Cambia l’organizzazione della medicina territoriale e si rafforza il ruolo delle Case della Comunità. Prende avvio una delle principali novità previste dal Piano nazionale di ripresa e resilienza: una presenza più strutturata dei medici di famiglia all’interno delle nuove strutture sanitarie di prossimità. Questo almeno quanto si vocifera negli ambienti della Regione. L’annuncio ufficiale ancora non c’è, ma dovrebbe arrivare a breve dopo mesi concitati di incontri e accordi saltati.

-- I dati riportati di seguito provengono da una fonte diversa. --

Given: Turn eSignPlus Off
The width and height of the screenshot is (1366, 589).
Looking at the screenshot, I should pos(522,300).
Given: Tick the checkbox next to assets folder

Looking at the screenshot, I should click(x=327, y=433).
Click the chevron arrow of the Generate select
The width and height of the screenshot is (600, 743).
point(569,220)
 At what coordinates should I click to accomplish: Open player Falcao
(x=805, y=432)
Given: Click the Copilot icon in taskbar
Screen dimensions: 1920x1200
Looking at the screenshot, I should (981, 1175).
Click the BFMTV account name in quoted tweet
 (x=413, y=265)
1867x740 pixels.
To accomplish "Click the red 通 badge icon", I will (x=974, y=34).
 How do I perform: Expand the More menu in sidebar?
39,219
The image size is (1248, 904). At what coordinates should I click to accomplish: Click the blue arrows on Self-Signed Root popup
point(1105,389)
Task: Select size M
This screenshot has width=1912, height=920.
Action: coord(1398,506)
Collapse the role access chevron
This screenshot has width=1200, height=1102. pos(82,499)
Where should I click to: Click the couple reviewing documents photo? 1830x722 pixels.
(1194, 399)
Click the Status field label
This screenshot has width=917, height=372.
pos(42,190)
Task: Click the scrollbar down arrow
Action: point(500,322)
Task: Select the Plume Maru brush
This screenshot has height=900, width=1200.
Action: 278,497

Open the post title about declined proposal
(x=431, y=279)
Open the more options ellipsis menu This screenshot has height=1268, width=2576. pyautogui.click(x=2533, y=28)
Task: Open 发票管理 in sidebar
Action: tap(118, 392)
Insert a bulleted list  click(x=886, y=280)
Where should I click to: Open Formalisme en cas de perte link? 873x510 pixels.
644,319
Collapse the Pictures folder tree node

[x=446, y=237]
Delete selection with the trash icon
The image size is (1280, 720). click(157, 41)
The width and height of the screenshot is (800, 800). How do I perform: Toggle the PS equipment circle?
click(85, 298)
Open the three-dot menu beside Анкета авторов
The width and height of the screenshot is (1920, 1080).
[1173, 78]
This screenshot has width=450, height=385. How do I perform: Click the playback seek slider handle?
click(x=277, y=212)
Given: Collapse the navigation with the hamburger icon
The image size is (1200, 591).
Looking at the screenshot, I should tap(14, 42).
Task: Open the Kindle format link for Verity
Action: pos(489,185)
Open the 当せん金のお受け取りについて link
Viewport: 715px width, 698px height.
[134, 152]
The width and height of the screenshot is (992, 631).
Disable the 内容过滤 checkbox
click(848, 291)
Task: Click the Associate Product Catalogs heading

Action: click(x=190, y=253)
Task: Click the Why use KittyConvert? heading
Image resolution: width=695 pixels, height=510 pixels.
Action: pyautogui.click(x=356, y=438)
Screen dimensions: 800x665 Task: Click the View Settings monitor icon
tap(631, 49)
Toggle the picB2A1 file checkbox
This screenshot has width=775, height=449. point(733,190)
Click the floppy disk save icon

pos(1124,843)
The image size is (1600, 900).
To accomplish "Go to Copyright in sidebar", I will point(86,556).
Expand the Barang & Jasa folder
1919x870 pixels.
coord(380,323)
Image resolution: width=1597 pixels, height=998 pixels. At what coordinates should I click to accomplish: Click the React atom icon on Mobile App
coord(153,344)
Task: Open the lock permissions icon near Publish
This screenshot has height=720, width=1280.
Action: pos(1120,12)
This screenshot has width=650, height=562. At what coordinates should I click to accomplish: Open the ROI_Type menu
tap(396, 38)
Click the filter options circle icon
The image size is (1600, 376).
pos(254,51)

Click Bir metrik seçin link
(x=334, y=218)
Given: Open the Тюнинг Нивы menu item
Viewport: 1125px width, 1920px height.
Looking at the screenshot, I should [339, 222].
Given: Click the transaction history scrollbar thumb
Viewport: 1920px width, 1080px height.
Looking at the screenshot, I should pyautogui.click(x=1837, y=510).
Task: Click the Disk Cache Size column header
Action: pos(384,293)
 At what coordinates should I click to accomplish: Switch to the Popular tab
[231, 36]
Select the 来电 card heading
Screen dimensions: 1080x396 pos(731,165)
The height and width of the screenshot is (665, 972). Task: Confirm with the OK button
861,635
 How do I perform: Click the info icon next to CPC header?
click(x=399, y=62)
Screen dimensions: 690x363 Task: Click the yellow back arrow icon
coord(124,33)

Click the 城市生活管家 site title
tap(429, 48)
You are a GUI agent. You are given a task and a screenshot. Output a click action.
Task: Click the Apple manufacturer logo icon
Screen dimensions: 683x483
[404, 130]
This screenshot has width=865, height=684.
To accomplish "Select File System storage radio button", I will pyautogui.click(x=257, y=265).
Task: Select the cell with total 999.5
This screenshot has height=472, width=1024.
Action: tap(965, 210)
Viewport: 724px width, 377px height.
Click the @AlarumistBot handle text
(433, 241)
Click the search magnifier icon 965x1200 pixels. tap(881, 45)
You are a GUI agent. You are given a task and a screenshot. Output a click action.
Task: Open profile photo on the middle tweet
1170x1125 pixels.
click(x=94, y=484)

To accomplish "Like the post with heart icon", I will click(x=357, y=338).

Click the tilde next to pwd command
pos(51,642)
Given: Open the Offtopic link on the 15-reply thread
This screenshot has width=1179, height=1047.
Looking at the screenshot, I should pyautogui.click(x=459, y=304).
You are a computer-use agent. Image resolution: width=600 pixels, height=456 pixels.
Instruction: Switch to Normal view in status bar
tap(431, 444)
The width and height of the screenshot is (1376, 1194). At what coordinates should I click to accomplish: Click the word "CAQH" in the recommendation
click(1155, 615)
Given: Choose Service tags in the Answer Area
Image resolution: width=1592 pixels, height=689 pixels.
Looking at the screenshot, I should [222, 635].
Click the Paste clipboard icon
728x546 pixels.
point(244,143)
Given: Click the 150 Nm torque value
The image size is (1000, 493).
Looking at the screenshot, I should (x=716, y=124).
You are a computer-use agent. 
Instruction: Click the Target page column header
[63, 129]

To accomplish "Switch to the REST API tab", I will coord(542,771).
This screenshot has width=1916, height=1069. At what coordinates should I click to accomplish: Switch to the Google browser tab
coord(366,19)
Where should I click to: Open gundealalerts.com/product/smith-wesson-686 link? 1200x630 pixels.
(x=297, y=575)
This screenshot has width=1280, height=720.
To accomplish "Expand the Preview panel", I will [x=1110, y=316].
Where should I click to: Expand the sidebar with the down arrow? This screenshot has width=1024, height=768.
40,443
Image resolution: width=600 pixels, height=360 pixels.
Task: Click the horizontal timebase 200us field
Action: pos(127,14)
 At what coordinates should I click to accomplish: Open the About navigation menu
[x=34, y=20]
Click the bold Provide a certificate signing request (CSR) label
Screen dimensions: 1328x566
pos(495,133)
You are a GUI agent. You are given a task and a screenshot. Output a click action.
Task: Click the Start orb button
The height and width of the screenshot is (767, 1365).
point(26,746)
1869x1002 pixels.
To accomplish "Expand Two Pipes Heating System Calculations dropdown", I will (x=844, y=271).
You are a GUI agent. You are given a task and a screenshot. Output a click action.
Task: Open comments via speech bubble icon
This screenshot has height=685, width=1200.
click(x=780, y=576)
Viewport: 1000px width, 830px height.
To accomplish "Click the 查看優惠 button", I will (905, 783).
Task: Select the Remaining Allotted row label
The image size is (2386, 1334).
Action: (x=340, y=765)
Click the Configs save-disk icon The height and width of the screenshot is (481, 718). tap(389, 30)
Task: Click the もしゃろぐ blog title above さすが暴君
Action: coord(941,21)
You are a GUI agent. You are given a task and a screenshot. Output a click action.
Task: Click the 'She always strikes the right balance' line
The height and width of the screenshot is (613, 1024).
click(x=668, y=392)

L’obiettivo è quello di rendere sempre più operative le Case della Comunità, destinate a diventare il punto di riferimento dell’assistenza sanitaria territoriale, integrando l’attività dei medici di famiglia con quella degli altri professionisti sanitari e favorendo una presa in carico più efficace dei pazienti, soprattutto cronici e fragili.
Nel Lazio il percorso di riorganizzazione è già stato avviato nei mesi scorsi attraverso linee guida regionali rivolte alle Aziende sanitarie, con l’intento di uniformare l’organizzazione dei servizi e superare le differenze che negli anni si erano create tra i diversi territori.
Sarà questa la volta buona per la svolta sanitaria nel Lazio? Sembra proprio di sì. Ma per avere un riscontro concreto meglio attendere l’ufficialità e primi passi concreti in tal senso.